WRITTEN PROBLEM:
Convert the records from the line containing "Given: Follow the" to the line containing "tap(1301, 436)" into a Markdown table with the columns Row and Record line, numbering each row and skipping blank lines. Omit the pictures from the table.

DATASET RECORDS:
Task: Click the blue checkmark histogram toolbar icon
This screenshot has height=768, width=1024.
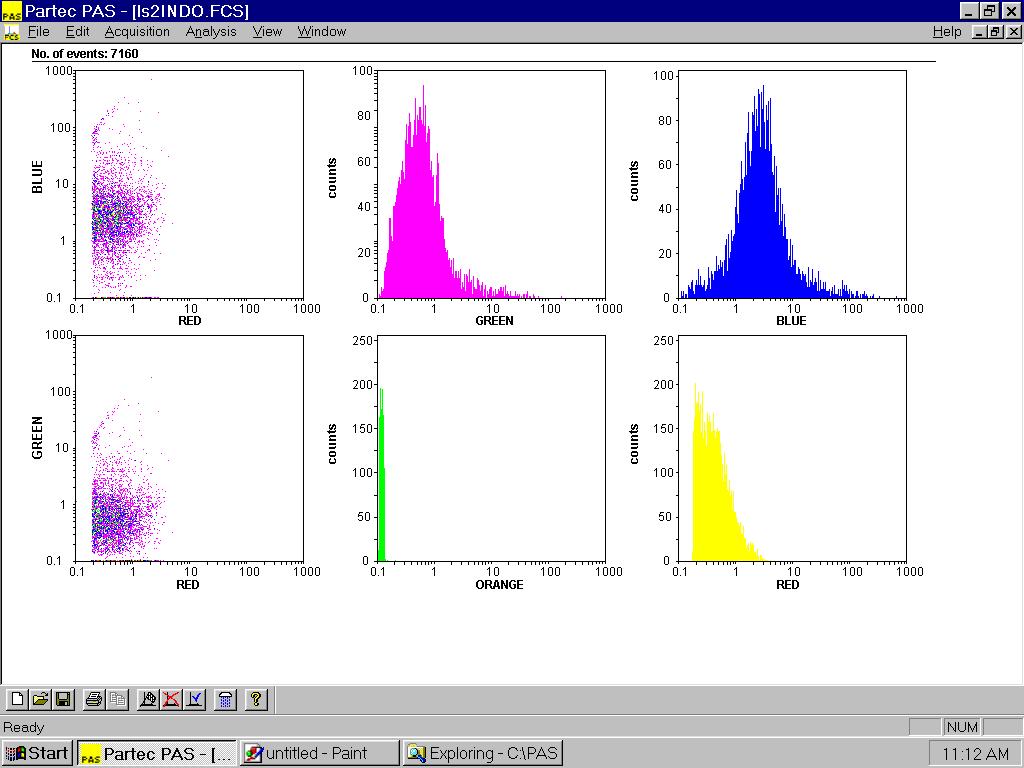Action: coord(195,700)
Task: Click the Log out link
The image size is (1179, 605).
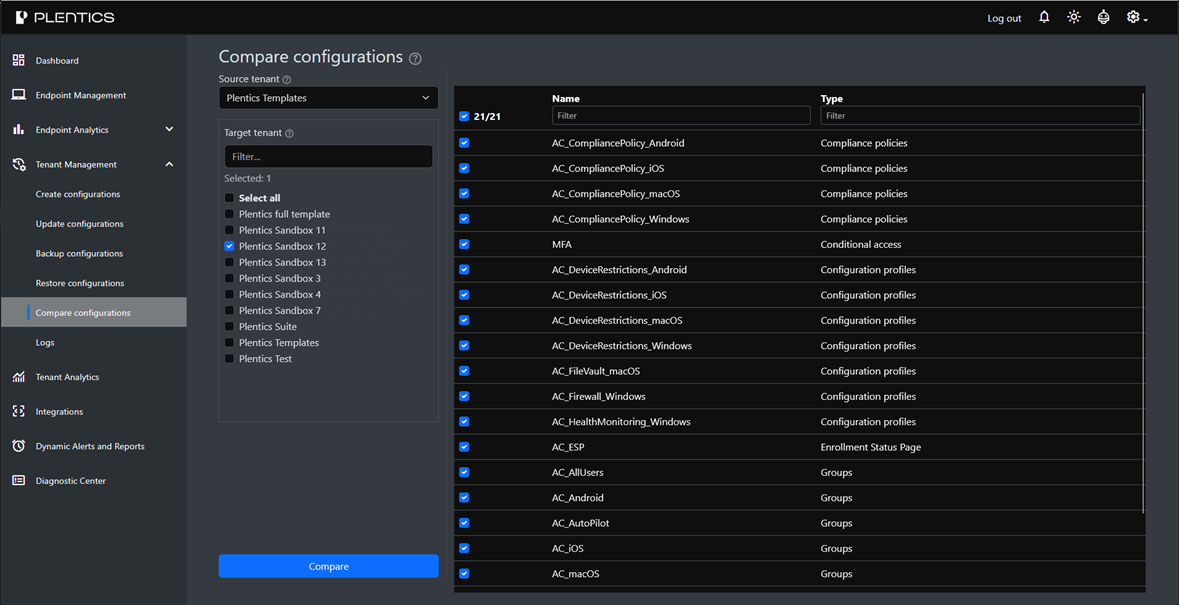Action: click(x=1004, y=18)

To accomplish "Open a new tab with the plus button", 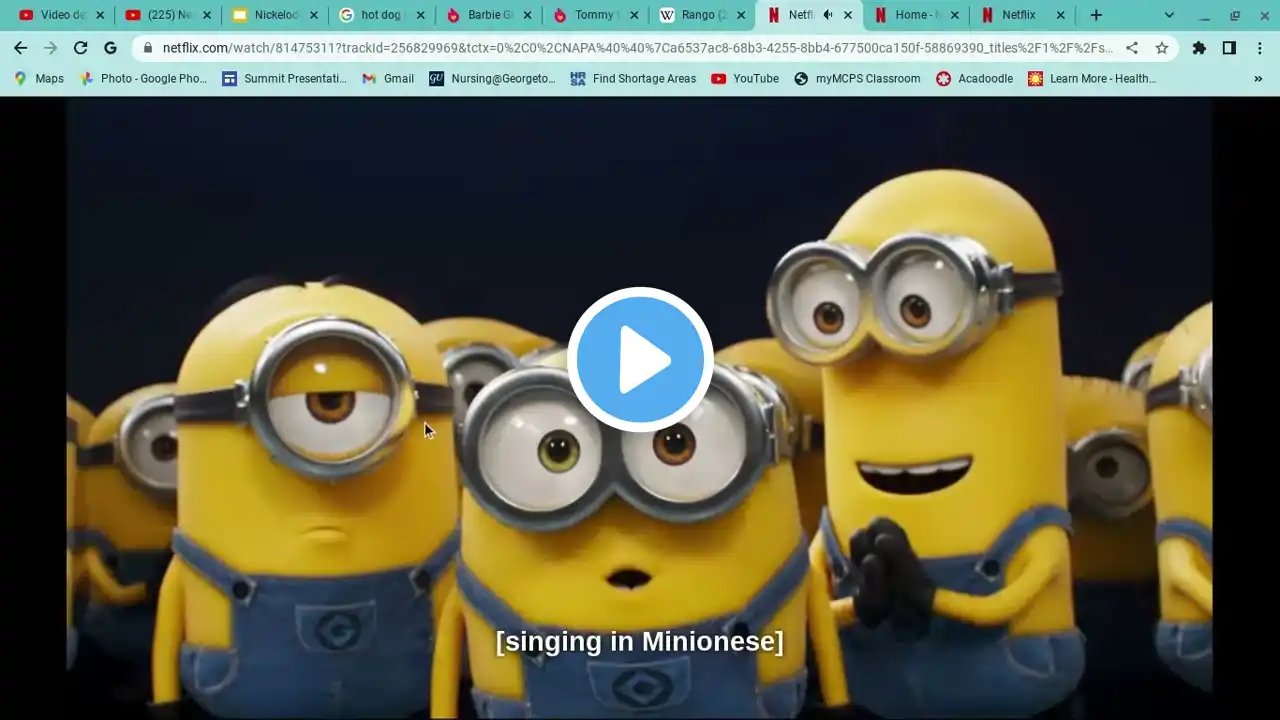I will [1096, 15].
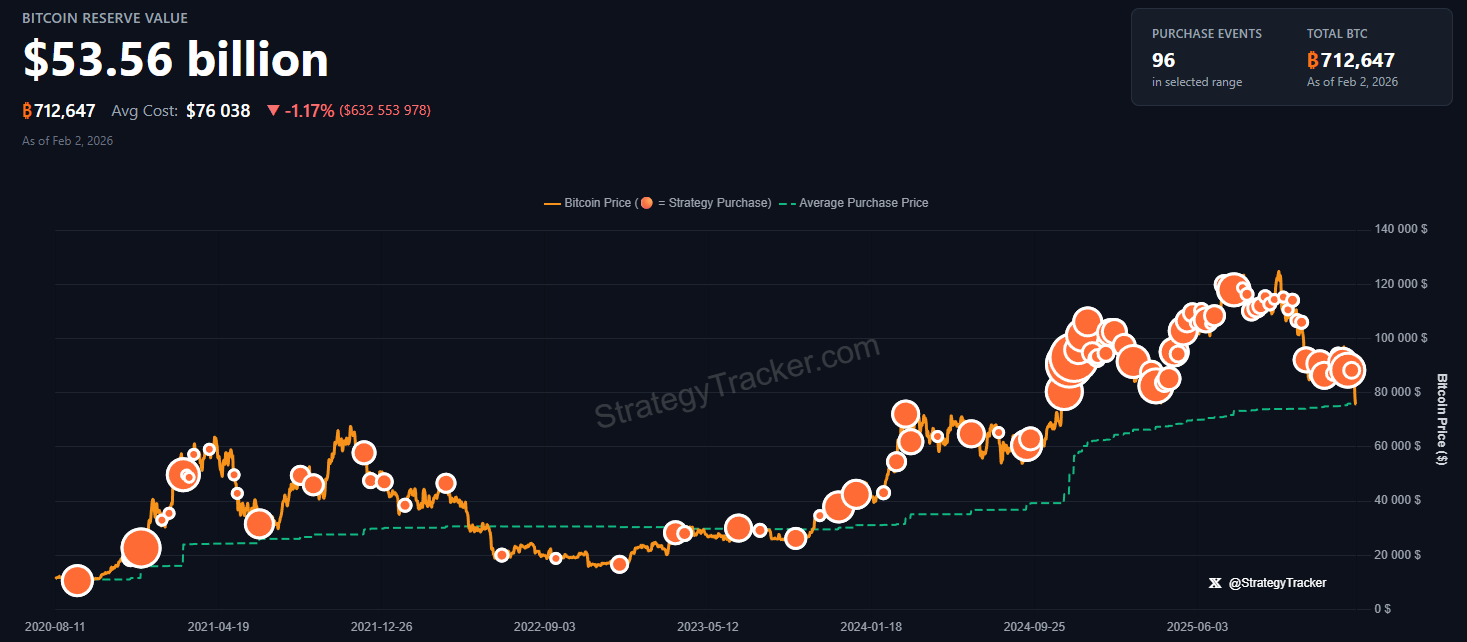The width and height of the screenshot is (1467, 642).
Task: Click the red down-triangle next to -1.17%
Action: [x=273, y=111]
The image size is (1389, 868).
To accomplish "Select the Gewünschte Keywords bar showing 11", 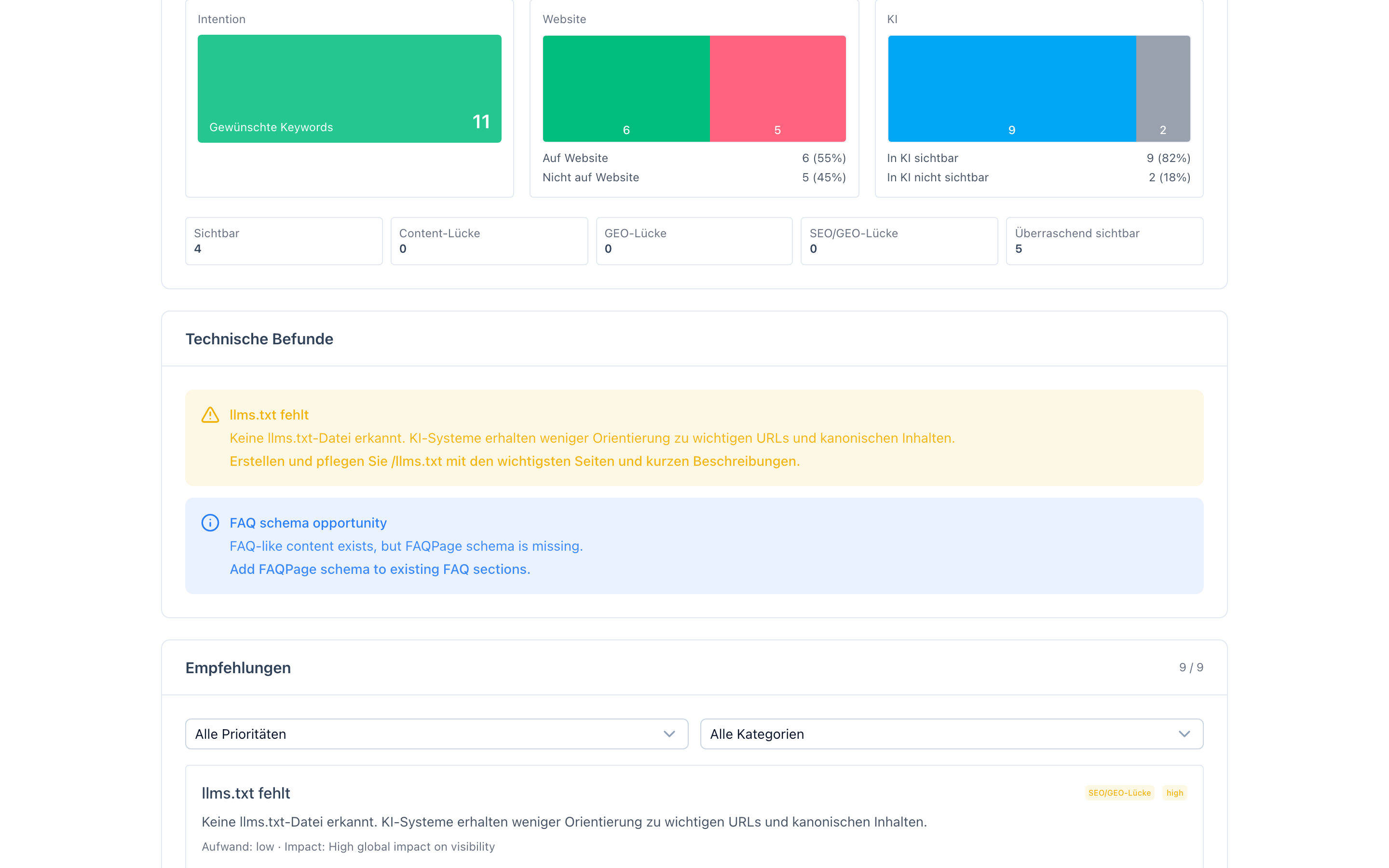I will (349, 88).
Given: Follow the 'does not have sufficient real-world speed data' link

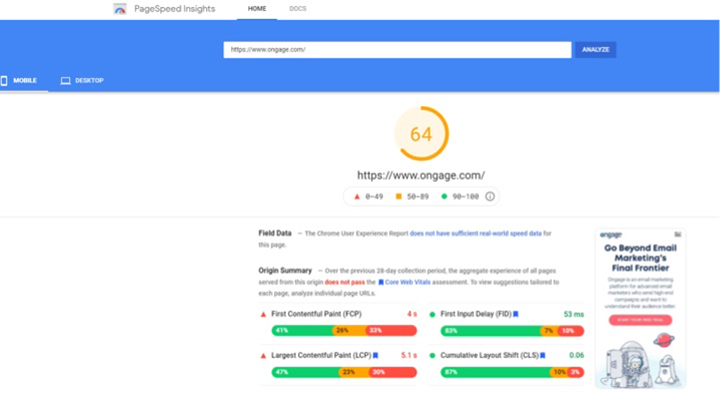Looking at the screenshot, I should pyautogui.click(x=476, y=233).
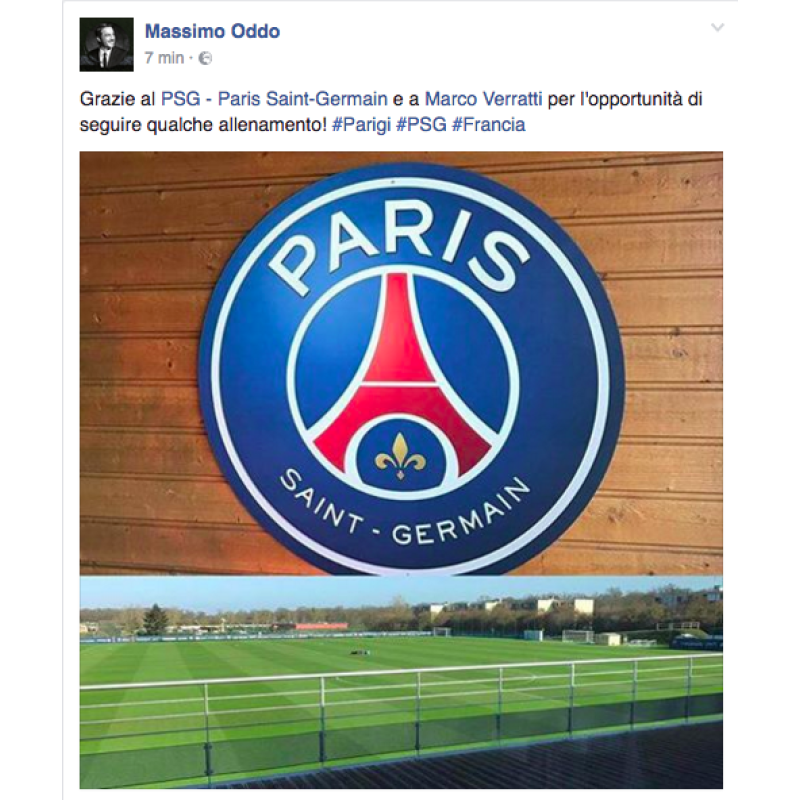Viewport: 800px width, 800px height.
Task: Open the PSG crest photo
Action: point(401,363)
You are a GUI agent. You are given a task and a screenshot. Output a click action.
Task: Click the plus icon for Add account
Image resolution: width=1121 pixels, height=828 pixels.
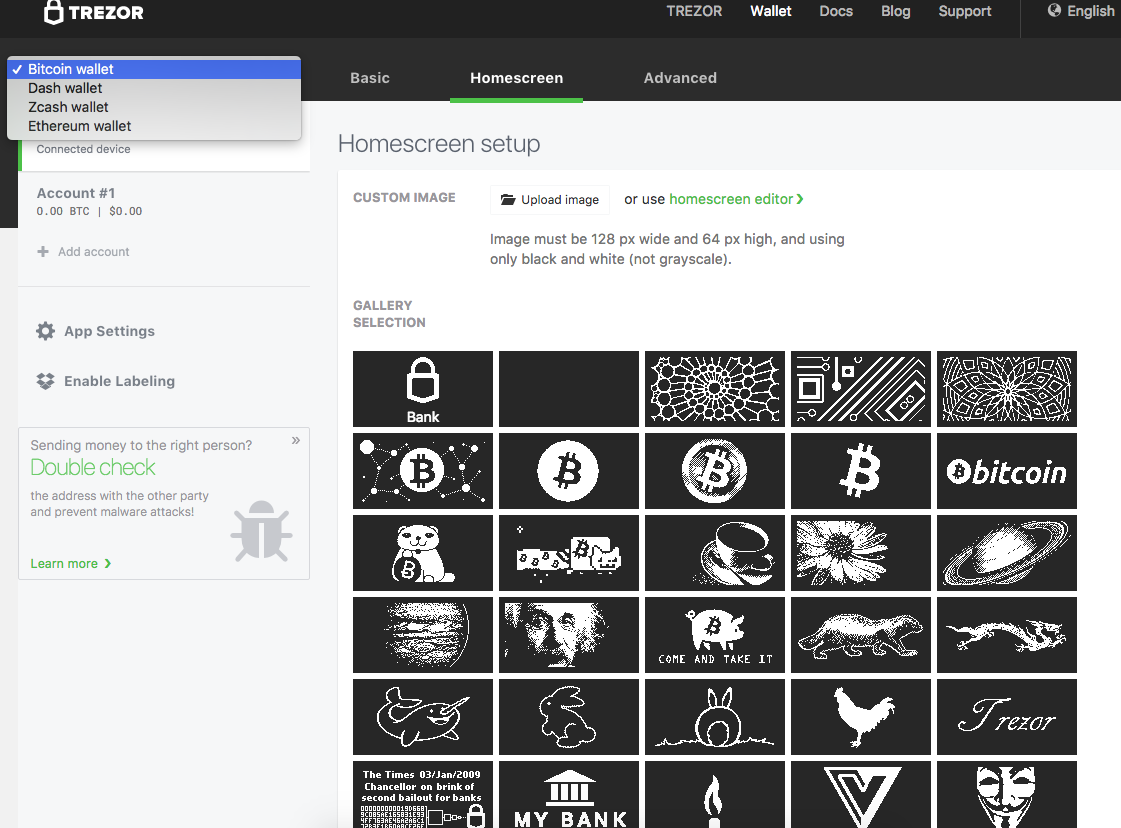(43, 252)
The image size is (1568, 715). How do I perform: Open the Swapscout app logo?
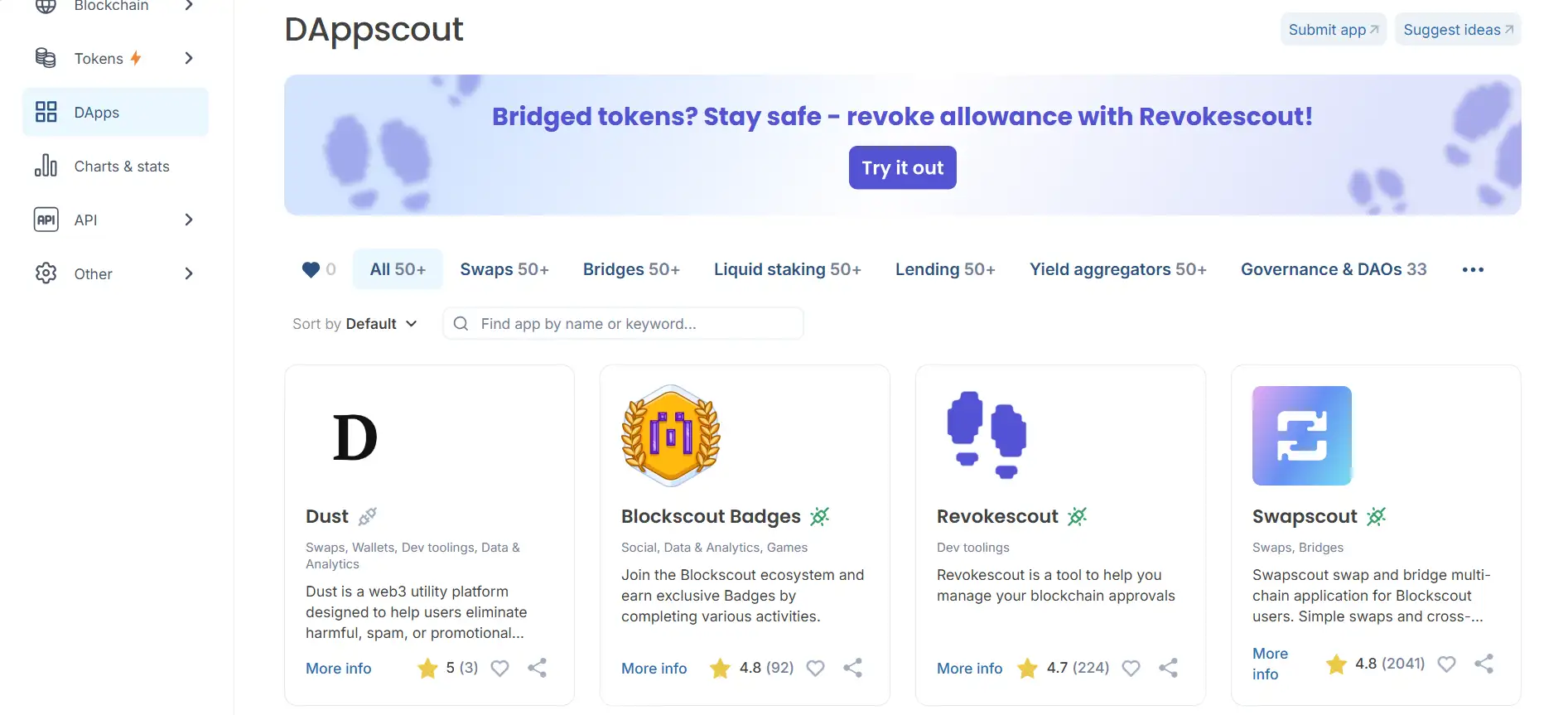tap(1301, 436)
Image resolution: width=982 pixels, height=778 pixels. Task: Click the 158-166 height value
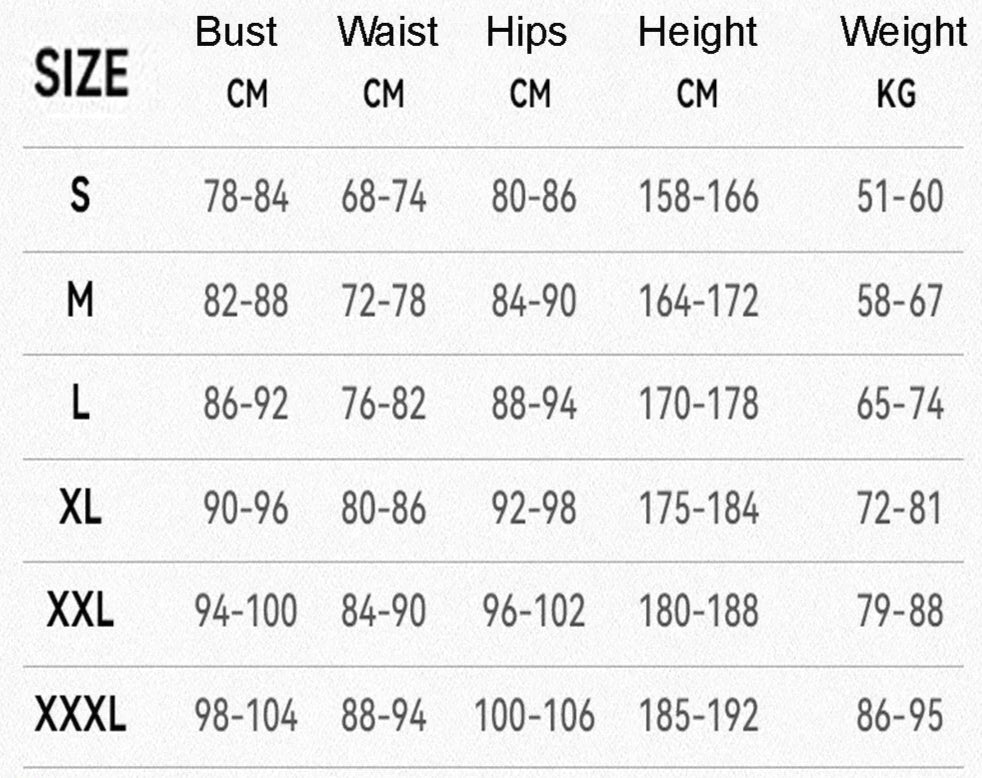pyautogui.click(x=699, y=197)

TASK SOLUTION:
| Row | Record line |
|---|---|
| 1 | Given: Follow the 'does not have sufficient real-world speed data' link |
| 2 | Looking at the screenshot, I should pyautogui.click(x=476, y=233). |
| 3 | Viewport: 800px width, 800px height. |
| 4 | Task: Open the PSG crest photo |
| 5 | Action: point(401,363) |
| 6 | You are a GUI agent. You are given a task and a screenshot. Output a click action. |
| 7 | Task: Click the plus icon for Add account |
| 8 | Image resolution: width=1121 pixels, height=828 pixels. |
| 9 | (43, 252) |
| 10 | The image size is (1568, 715). How do I perform: Open the Swapscout app logo? |
| 11 | tap(1301, 436) |